START Listed records

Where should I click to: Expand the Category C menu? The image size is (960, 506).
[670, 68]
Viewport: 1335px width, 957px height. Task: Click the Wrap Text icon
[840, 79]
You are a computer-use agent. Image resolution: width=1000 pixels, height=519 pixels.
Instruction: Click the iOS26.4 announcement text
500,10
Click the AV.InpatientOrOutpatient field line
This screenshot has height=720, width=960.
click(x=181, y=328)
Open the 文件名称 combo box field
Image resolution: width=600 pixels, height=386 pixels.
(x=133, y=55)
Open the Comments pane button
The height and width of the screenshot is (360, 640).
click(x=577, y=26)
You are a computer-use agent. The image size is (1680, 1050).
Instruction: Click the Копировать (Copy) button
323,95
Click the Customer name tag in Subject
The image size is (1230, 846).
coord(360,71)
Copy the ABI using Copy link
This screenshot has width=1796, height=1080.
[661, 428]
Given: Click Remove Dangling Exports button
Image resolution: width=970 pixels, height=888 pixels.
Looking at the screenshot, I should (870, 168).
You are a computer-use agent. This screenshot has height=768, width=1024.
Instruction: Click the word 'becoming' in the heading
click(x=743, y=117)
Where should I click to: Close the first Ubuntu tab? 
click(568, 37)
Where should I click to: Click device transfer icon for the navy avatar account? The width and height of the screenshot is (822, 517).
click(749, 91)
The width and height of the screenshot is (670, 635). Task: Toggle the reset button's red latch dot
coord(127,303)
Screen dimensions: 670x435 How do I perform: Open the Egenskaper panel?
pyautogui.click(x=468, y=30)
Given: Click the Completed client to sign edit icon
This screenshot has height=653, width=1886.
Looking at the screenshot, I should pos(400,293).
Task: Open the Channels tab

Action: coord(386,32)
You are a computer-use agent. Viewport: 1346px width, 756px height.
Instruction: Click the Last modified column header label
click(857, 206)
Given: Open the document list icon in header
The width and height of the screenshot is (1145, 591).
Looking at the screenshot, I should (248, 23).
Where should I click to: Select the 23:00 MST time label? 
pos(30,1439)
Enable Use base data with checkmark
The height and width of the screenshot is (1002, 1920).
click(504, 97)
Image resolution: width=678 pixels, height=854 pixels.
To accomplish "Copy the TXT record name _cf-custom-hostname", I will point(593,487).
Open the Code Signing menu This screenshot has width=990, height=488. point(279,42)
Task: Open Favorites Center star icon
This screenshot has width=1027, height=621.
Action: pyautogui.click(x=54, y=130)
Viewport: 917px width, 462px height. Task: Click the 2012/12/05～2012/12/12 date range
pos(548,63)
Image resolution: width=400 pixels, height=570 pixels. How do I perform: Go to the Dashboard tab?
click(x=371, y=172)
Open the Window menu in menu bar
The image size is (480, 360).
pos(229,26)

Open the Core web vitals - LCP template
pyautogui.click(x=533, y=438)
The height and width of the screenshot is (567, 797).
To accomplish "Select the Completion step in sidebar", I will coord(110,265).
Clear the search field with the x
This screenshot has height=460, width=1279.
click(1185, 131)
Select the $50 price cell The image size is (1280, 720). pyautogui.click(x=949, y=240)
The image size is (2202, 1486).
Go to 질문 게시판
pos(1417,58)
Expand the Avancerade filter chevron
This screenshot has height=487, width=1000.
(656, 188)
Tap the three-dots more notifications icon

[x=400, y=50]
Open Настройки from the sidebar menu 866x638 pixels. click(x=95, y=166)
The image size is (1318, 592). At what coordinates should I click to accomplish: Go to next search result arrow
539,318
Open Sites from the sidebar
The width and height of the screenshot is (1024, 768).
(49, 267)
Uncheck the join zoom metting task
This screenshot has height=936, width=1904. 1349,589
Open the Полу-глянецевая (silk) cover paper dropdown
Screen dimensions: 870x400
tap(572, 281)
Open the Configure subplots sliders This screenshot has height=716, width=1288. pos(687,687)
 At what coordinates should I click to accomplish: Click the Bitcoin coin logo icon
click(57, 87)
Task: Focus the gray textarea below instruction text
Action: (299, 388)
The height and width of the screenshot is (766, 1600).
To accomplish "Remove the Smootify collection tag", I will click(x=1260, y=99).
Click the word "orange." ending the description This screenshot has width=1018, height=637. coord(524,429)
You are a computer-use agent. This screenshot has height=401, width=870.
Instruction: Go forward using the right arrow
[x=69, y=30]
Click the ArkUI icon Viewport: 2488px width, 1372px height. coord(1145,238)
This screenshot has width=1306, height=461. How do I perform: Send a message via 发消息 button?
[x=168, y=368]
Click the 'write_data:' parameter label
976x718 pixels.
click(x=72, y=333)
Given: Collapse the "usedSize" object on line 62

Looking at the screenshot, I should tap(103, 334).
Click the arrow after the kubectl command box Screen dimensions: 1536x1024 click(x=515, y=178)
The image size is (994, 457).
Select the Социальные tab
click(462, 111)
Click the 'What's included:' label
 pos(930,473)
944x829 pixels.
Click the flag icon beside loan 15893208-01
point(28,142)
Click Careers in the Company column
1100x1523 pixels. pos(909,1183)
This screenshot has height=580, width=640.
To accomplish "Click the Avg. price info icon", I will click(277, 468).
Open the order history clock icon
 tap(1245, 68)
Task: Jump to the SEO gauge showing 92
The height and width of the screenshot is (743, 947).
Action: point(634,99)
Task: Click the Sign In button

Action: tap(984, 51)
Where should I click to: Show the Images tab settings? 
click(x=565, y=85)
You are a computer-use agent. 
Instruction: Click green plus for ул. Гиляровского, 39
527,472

END Listed records

Task: Tally the lines of the material in which the string "computer" appears. Give the tally and nothing else.

Response area: 6